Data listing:

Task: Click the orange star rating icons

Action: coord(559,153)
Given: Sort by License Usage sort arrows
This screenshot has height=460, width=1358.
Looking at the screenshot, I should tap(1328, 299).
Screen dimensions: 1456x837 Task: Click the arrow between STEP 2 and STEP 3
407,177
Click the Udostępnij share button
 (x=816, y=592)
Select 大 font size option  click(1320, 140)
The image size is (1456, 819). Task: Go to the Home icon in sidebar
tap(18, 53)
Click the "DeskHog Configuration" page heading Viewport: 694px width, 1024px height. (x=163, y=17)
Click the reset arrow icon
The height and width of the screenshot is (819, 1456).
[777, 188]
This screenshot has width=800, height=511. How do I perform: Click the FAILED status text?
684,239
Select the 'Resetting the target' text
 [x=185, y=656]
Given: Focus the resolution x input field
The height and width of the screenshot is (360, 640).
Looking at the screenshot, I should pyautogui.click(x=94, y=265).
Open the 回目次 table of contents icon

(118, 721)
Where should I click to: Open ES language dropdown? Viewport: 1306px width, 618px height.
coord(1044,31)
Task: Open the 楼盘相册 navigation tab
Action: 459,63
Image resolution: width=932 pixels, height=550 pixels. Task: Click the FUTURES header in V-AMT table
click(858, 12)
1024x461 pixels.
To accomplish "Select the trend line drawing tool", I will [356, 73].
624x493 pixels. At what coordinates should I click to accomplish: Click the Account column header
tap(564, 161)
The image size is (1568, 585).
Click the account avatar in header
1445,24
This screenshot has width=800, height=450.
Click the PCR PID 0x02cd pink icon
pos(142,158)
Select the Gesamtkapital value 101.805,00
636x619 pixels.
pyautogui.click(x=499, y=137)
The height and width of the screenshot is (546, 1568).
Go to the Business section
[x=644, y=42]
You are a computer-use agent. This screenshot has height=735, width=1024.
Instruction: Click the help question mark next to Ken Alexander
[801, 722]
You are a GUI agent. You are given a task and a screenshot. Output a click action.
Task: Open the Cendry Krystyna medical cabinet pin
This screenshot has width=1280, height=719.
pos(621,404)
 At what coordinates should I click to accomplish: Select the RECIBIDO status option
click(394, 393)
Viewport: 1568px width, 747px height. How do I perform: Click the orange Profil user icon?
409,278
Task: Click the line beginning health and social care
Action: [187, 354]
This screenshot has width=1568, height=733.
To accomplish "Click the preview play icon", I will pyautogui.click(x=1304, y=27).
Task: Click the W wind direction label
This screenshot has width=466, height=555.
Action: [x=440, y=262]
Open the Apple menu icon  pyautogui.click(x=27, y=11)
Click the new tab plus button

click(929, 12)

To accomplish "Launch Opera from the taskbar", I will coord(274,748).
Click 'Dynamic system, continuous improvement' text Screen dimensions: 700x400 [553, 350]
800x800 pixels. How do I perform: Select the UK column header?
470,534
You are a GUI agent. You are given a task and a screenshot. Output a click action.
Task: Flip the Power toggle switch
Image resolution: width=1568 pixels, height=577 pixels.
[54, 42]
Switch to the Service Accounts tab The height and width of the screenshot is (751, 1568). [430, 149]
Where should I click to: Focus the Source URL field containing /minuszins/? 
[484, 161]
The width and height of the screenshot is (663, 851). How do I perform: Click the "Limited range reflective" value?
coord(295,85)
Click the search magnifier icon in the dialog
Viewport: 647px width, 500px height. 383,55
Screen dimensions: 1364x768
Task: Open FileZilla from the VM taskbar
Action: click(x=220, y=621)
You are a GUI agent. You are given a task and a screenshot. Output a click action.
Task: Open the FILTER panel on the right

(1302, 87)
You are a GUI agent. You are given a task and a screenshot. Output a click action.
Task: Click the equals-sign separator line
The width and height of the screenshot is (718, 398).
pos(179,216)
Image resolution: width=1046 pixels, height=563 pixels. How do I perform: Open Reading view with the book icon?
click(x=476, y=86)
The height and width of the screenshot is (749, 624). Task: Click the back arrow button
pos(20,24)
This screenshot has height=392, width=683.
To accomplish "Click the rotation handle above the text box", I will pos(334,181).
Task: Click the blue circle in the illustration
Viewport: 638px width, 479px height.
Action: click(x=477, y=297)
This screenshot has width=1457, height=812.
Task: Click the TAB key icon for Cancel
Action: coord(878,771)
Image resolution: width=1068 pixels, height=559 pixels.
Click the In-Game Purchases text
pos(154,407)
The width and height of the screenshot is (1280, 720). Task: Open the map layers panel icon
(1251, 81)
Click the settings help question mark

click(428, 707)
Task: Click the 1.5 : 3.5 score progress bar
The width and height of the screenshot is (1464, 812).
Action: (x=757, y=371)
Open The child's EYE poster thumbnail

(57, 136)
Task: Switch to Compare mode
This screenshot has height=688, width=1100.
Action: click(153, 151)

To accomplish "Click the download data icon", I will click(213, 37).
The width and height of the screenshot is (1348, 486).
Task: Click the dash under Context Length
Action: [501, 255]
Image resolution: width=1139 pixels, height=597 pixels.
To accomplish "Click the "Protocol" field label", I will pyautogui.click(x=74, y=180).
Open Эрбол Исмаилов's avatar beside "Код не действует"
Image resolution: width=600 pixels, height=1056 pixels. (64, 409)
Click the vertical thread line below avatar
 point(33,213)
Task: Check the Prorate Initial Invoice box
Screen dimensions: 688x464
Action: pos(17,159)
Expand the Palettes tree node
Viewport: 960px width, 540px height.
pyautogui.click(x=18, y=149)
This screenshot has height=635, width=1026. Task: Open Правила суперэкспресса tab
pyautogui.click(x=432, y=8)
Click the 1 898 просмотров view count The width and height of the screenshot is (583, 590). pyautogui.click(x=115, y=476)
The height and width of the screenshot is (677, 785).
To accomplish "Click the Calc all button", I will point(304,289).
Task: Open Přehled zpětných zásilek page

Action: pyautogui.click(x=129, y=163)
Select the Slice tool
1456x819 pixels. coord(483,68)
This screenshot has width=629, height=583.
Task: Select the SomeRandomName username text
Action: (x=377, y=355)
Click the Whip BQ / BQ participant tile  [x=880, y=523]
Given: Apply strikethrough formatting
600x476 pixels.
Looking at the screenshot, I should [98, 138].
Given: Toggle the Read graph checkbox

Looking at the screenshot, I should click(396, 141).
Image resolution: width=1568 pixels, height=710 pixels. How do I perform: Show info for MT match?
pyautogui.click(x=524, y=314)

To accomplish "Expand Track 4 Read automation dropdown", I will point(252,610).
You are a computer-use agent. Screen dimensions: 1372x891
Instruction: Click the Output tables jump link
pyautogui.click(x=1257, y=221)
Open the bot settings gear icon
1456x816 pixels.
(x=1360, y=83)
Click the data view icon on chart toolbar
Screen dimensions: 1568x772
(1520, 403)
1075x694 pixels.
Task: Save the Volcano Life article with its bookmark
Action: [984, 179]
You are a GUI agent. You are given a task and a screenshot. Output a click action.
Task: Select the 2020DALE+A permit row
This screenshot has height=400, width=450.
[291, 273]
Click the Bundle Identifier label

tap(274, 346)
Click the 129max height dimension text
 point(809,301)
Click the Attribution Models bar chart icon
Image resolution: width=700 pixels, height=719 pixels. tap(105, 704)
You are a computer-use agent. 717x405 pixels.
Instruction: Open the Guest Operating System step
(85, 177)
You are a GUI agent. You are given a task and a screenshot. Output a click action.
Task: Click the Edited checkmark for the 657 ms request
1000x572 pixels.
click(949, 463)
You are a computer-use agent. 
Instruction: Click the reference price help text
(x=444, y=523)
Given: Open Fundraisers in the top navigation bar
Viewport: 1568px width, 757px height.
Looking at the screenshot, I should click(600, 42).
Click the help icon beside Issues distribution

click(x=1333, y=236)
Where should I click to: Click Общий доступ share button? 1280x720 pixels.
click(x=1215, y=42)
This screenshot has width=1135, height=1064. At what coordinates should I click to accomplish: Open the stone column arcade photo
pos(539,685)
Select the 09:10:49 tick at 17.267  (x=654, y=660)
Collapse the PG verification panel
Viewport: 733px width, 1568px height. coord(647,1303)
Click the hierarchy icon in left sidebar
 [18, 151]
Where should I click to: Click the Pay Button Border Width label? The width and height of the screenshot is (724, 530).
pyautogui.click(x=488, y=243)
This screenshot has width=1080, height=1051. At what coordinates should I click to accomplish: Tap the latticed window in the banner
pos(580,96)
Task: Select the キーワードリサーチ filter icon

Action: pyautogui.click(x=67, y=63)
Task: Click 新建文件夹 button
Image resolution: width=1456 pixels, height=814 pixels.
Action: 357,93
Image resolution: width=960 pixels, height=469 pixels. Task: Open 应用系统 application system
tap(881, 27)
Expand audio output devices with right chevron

YOUR GOAL:
Which lines in the entries above contain the string "label", matching case exactly? Copy each one in full.

SOLUTION FOR THIS TASK:
Task: Click the W wind direction label
To accomplish "Click the "Protocol" field label", I will pyautogui.click(x=74, y=180).
Click the Bundle Identifier label
Where should I click to: Click the Pay Button Border Width label? The width and height of the screenshot is (724, 530).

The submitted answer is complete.